SeanNaren / deepspeech.pytorch

Speech Recognition using DeepSpeech2.
MIT License
2.11k stars 620 forks source link

At the time of testing model outputs only empty string and a WER of 100%. #505

Closed raotnameh closed 4 years ago

raotnameh commented 4 years ago

I'm training on my own data, the loss decreases while training but at the time of inference, the WER comes to 100% and so does the CER. Also, when I checked the output, it's always an empty string.

Additionally, I did inference using a model trained on librispeech and it works, I get a WER of 54. I'm not sure, why when I use a model trained on my own data it gives an empty string and a WER of 100%?

Any comments on why it's happening?

FYI the dataset is in English.

xieyidi commented 4 years ago

When you train, are the elements in label.json letters or words?

raotnameh commented 4 years ago

@xieyidi It's a list of all the letters plus the special symbols. As mentioned by Sean Naren in the repo.

atifemreyuksel commented 4 years ago

I encountered with the same issue @raotnameh. I have a labels.json below: ["_", "h", "d", "a", "0", "g", "8", "n", "k", "x", "v", "r", "p", "o", "j", "c", "9", "i", "5", "4", "ş", "q", "b", "ü", "7", "6", "y", "s", "w", "u", "2", "3", "1", "e", "t", "l", "ç", "ı", "f", "z", "m", "ö", "ğ", " "]

I have a dataset including Turkish special characters and digits. But it does not contain any punctuations. Also after 1 epoch, the loss was turned NaN. And I took inference on my validation set, it returned only empty string and a WER-CER of 100%.

@xieyidi, @SeanNaren do you have an idea why we encounter this issue after one epoch on my own non-English dataset?

stale[bot] commented 4 years ago

This issue has been automatically marked as stale because it has not had recent activity. It will be closed if no further activity occurs. Thank you for your contributions.

tqslj2 commented 4 years ago

i think it may be caused by the differences of sample-rate between trained data and inference data.
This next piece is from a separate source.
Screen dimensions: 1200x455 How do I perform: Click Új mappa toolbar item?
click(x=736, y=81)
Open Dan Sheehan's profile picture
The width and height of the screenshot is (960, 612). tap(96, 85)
raotnameh commented 4 years ago

@atifemreyuksel Hi, so I was able to solve it, do this. Train the model on a batch size of "1" and save all the files with the CTC loss. After this remove the files with 'NAN' loss from the training CSV file. Train on the remaining files. The reason for the empty string is, once the loss turns 'NAN' everything goes bananas.
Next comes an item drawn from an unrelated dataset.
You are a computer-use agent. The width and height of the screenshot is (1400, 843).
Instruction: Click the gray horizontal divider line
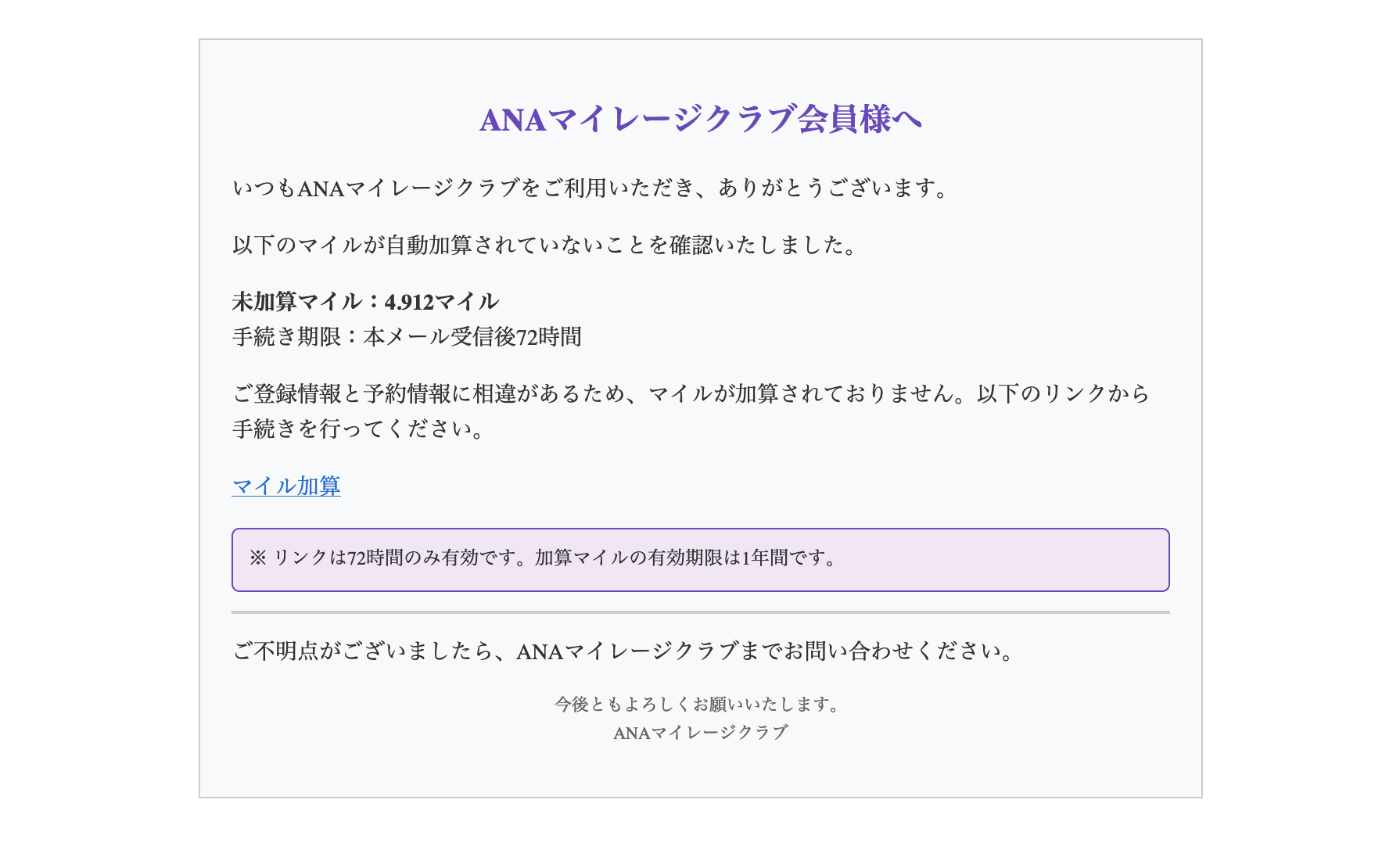tap(701, 612)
atifemreyuksel commented 4 years ago

Thank you @raotnameh. Also, I cleaned the data to solve this issue. The probability of getting NaN loss decreased after that.

The second point I changed is using ADAM optimizer instead of SGD. Interestingly, this change enables me to get rid of getting NaN loss and training crash.

raotnameh commented 4 years ago

@atifemreyuksel yeah, ADAM is preferred instead of vanilla SGD, if the loss isn't stable. Thanks for pointing it out.

SeanNaren commented 4 years ago

Let's make ADAM an option in deepspeech.pytorch, we've also seen stability using it

kouohhashi commented 4 years ago

@raotnameh Hi, I have a question. Did you find any pattern of wav files which caused nan loss problem? I got nan loss error after 10+ epochs with SpecAugment and Tempo/Gain Perturbation.

I'm trying to figure out what case nan loss exactly but so far no clue. My hunch is some augmentation morph a wav file to cause nan loss.

raotnameh commented 4 years ago

@kouohhashi Hi, I did not manually check the files which were causing the problem. Instead, I just removed the files from training.

But from my experience, lookout for files with shorter duration (e.g., less than 0.5 seconds).

stale[bot] commented 4 years ago

This issue has been automatically marked as stale because it has not had recent activity. It will be closed if no further activity occurs. Thank you for your contributions.

Ihebzayen commented 2 years ago

I'm training on my own data, the loss decreases while training but at the time of inference, the WER comes to 100% and so does the CER. Also, when I checked the output, it's always an empty string.

Additionally, I did inference using a model trained on librispeech and it works, I get a WER of 54. I'm not sure, why when I use a model trained on my own data it gives an empty string and a WER of 100%?

Any comments on why it's happening?

FYI the dataset is in English.

hello raotnameh, i am using your repo to train an end2end ner from speech model and i get the same issue, can you tell me what the solution please? thanks in advance.